Land acknowledgements — in which people recognize the traditional territory of indigenous peoples on which they are assembled — are an important part of decolonization and indigenous reconciliation. This year, I included one in my handout for tutorial students.

There is not, however, a definitive recognition for downtown Toronto or the U of T area. I have head a wide variety of indigenous peoples recognized, most commonly the Anishinaabe, Haudenosaunee, and Wendat peoples, but often others as well, and sometimes with one or more of those excluded.

For the divestment Community Response, we used the Ryerson University land acknowledgement.

Recently, Massey College and the School of Public Policy hosted the Walter Gordon Symposium on the theme of responding to Canada’s Truth and Reconciliation Commission. The program for the conference included a land acknowledgement which is probably as well-researched and historically justified as any that is available for this area:

I would like to acknowledge this sacred land on which the University of Toronto operates. It has been a site of human activity for 15,000 years. This land is the territory of the Huron-Wendat and Petun First Nations, the Seneca, and most recently, the Mississaugas of the Credit River. The territory was the subject of the Dish With One Spoon Wampum Belt Covenant, an agreement between the Iroquois Confederacy and Confederacy of the Ojibwe and allied nations to peaceably share and care for the resources around the Great Lakes.

Today, the meeting place of Toronto is still the home to many Indigenous people from across Turtle Island and we are grateful to have the opportunity to work in the community, on this territory.

This acknowledgement can be found on a U of T libraries page about the indigenous history of Toronto. It notes that it was: “Revised by the Elders Circle (Council of Aboriginal Initiatives) on November 6, 2014”.

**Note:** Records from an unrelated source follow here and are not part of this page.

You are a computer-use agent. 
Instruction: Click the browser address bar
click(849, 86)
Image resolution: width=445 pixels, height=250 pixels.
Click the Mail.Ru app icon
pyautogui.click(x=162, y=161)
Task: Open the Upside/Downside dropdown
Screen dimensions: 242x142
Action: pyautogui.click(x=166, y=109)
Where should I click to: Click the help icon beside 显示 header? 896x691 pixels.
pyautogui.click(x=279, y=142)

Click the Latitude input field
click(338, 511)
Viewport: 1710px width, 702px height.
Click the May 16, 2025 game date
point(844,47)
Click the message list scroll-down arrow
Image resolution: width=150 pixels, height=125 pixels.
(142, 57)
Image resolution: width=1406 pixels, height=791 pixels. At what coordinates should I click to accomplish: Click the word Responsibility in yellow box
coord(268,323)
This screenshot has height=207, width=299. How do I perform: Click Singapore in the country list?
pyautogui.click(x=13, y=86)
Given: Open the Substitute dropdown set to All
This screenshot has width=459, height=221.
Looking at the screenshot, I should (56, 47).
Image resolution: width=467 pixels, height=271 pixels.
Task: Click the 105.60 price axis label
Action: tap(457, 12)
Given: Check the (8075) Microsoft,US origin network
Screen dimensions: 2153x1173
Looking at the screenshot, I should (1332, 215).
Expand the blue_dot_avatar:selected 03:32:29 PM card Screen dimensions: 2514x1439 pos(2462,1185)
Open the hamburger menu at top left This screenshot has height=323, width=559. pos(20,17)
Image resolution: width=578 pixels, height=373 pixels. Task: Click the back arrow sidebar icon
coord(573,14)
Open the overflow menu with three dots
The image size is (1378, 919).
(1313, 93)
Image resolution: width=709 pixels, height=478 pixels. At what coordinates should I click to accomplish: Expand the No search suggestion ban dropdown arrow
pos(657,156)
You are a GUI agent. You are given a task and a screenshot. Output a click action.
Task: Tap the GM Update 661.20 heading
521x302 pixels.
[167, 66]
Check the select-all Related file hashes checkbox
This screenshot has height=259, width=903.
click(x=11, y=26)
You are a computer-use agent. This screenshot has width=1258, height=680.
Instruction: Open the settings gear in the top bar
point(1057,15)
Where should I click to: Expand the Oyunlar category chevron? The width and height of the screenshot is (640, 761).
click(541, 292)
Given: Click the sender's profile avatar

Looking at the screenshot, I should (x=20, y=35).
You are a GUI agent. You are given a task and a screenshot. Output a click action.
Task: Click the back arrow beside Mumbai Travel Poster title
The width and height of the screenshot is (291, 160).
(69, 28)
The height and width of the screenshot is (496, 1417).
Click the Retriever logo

For my PhD research, the challenge of identifying which indigenous peoples have traditionally occupied any piece of territory from Texas to Oklahoma, to Kansas, to Nebraska, to South Dakota, to North Dakota, to Montana, to Saskatchewan, to Alberta to British Columbia is considerable. So too, the challenge of identifying any indigenous governance bodies that regulate academic research, and what sort of approval process each requires.

2016 Walter Gordon Symposium — Indigenous reconciliation

The 2016 Walter Gordon Symposium (Word document) was about indigenous reconciliation in Canada, following the report of the Truth and Reconciliation Commission.

I attended every panel, and I am working on processing and uploading my photos.

A complex confluence of factors seem to have combined to make indigenous issues critically important politically all around the world. In particular, the resurgence of aboriginal peoples is deeply bound up with our best hopes for avoiding destroying human flourishing and life as we know it through climate change.

The responsibility to protect versus humanitarian intervention

In Massey College’s Upper Library today, Ramesh Thakur gave an interesting presentation on changing international ideas about the use of military force in response to human rights violations, emphasizing the distinction between the concept of humanitarian intervention and the idea of the responsibility to protect (R2P).

I got photos of the event.

During the question and answer period Jeffrey Goldberg’s article on Obama’s foreign policy came up – specifically, the comment to Samantha Power: “Samantha, enough, I’ve already read your book”.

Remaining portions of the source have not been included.